Lining the inner surfaces of lens adapters
This part is more relevant to friends using mirrorless bodies. After moving to a Sony A7 II body, I started buying all kinds of adapters so I could use the equipment I already had. Since I found it odd to pay over $100 for a tiny hollow metal ring, I turned to Chinese adapters around $15–$20. I still avoided the absolute cheapest ones, of course—not that far 🙂
When the adapters started arriving, I encountered frightening levels of internal reflection, even in the best-made ones. So my suspicions were spot on. Thankfully I had prepped all the materials: velvet paper, pen, ruler, scissors. With the exception of one, the job was done in one sitting. But one of them turned out to be a bit stubborn, so I chose that one for the walkthrough.
Despite the excellent workmanship of these branded adapters, they crawl on the floor in the internal reflection test. When we hold one as above and look at the inner surface, it’s immediately clear it has the potential to ruin our photo. We need to address this surface right away.
After the first attempts it became clear the job would be tricky. The inside of the adapter isn’t cylindrical; it’s a frustum (a truncated cone). So when we cut a rectangular piece of paper and slide it in, it just won’t sit against the surface. To solve this I had to design a truncated-cone pattern on the computer after three tries. Once I printed, cut, and tweaked the templates to the correct size, I traced two inner-lining pieces onto velvet paper and cut them out.
The notch on the main piece is to clear the aperture lever. The thin second piece will cover the smaller-diameter section on the mount side. The dimensions are so precise that when you insert these paper parts into the adapter you won’t need glue. When the two lateral edges meet, they’ll lock together tightly.
Meanwhile I noticed the cut edges of the paper are visible to the lens and sensor. And even though they’re thin, white paper is quite reflective. So, taking meticulousness a bit too far, I colored the cut edges of the velvet paper completely with a black marker so no white remained.

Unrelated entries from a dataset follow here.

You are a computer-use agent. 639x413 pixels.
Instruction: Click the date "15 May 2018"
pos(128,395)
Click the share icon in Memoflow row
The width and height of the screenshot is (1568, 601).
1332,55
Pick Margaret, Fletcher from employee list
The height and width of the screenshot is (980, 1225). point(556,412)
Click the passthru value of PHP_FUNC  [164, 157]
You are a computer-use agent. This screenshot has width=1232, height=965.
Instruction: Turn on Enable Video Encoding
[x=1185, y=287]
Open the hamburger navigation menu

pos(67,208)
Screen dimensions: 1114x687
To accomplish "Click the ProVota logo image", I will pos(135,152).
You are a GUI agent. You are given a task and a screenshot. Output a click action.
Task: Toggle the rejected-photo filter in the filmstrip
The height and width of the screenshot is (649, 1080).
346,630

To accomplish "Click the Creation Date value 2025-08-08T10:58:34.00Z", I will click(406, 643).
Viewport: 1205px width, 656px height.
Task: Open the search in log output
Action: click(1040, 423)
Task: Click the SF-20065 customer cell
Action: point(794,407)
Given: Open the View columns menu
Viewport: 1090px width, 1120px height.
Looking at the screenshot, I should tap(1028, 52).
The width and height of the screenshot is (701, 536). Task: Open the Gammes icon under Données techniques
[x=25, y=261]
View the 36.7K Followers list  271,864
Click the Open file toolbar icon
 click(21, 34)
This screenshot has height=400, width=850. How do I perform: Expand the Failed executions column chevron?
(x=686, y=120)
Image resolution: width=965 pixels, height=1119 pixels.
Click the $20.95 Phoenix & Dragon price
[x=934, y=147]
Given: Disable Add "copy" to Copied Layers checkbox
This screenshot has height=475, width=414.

We insert the velvet pieces and voilà—our adapter. Compare this photo, taken with exactly the same light and angle, to the first one. We’ve created an inner surface to make the manufacturer jealous. Our light trap is complete.
Important note
As you can see, the material we used for the light traps has a velvety, fibrous surface. After cutting and trimming, some of those fibers are loose. After cutting, you should give the piece a good shake and blow it off. Even so, some fibers may remain, or more fibers may shed from the weave later on.
There’s nothing between the adapter and the sensor. Over time, if one of these drifts onto your sensor, it will show up in the photo as a thread-like dust mark. If that happens, they’re very easy to remove with a blower. So far (for many years) I haven’t had a problem.
If you’ve been using a DSLR for a long time, you’re already used to sensor dust. Dust gets in constantly when you change lenses. You also likely know how to clean it. If you do occasional sensor cleanings with a blower, you won’t even notice the extra dust that might come from light traps. The reason I’m writing this note is to remind you to keep a blower and use it regularly.